[begin Dataset excerpts]

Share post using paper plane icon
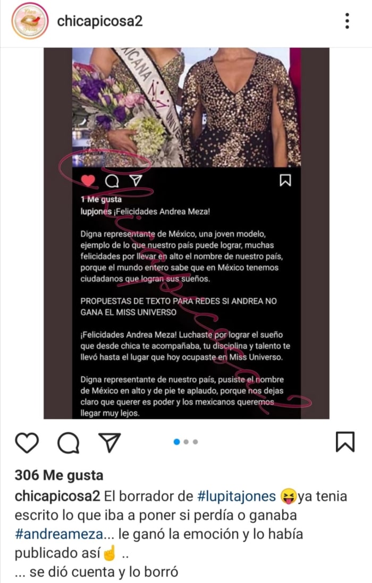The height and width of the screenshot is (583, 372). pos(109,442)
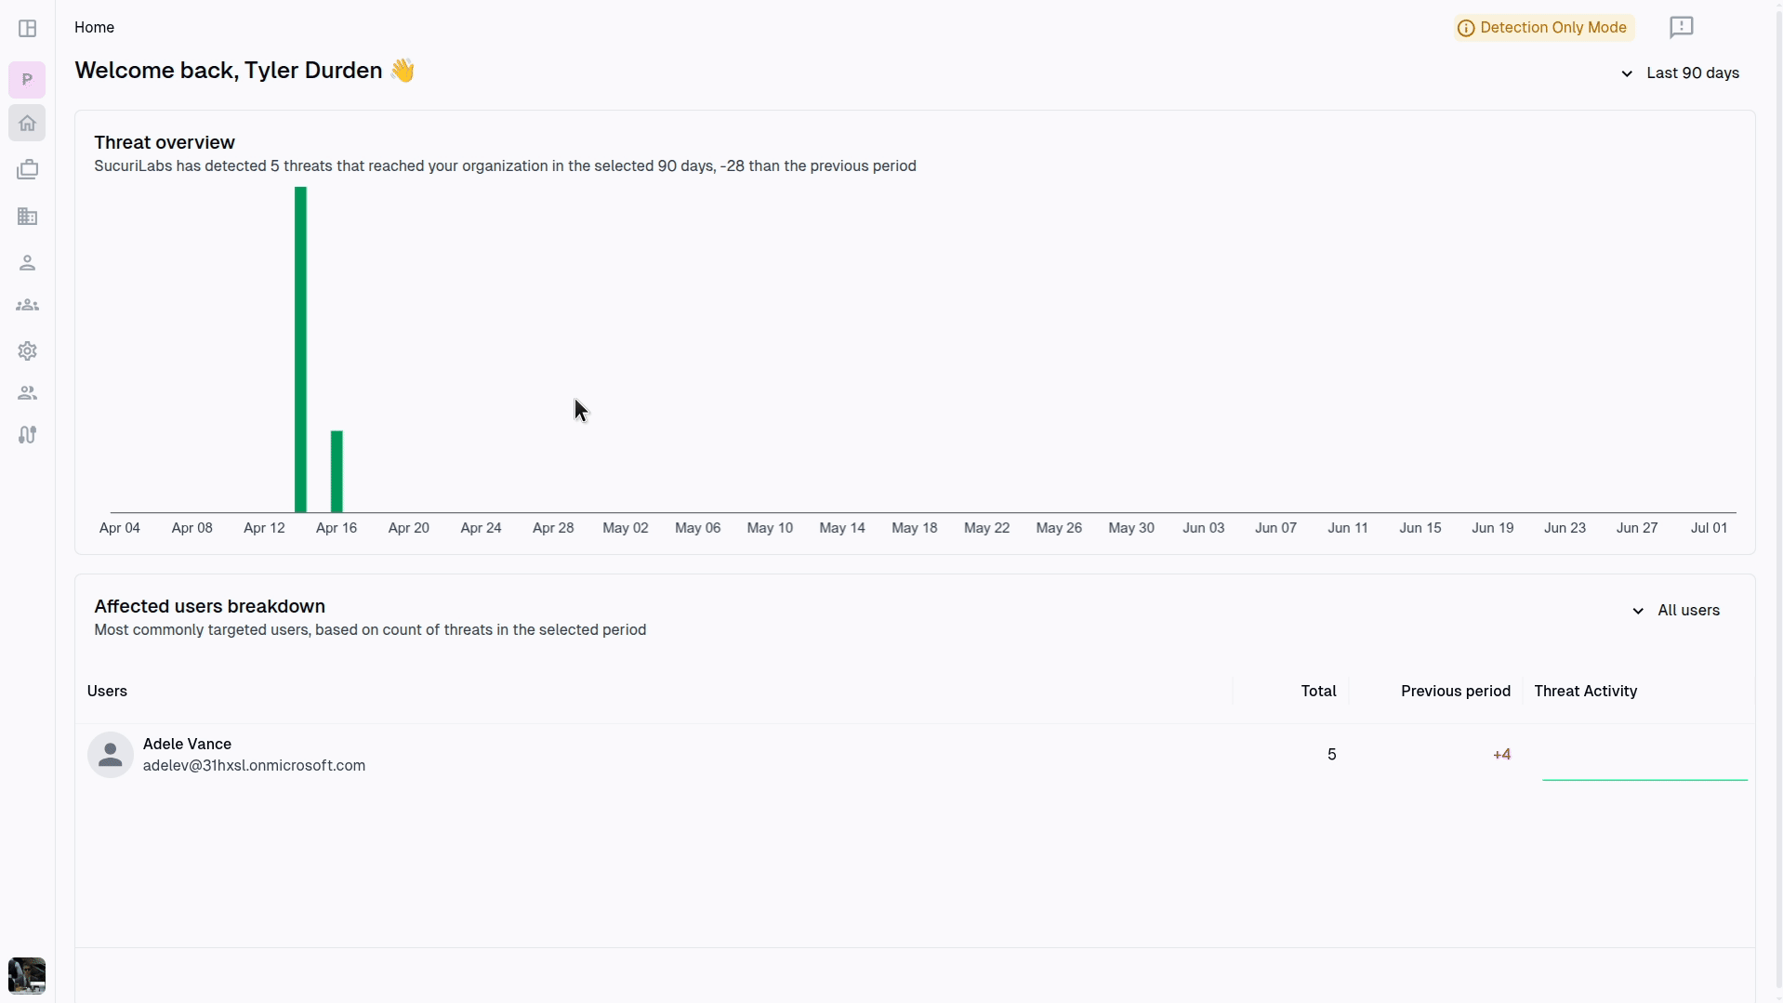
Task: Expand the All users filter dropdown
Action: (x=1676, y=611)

[end Dataset excerpts]
[begin Dataset excerpts]

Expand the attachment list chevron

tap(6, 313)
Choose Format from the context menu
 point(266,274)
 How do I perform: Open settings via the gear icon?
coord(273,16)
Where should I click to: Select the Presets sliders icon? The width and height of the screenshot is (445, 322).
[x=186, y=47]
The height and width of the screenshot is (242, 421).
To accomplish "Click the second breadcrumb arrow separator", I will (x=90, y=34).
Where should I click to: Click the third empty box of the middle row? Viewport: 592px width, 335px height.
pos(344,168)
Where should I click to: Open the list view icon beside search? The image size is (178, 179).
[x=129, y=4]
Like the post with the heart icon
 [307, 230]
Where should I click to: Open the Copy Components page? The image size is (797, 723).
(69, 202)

[end Dataset excerpts]

Exercise description - Output the data from the line containing "Where should I click to: Select" up to and including the line containing "will (x=90, y=34)." as a numbered list, leaving out blank lines.

Right answer -
1. Where should I click to: Select the Presets sliders icon? The width and height of the screenshot is (445, 322).
2. [x=186, y=47]
3. The height and width of the screenshot is (242, 421).
4. To accomplish "Click the second breadcrumb arrow separator", I will (x=90, y=34).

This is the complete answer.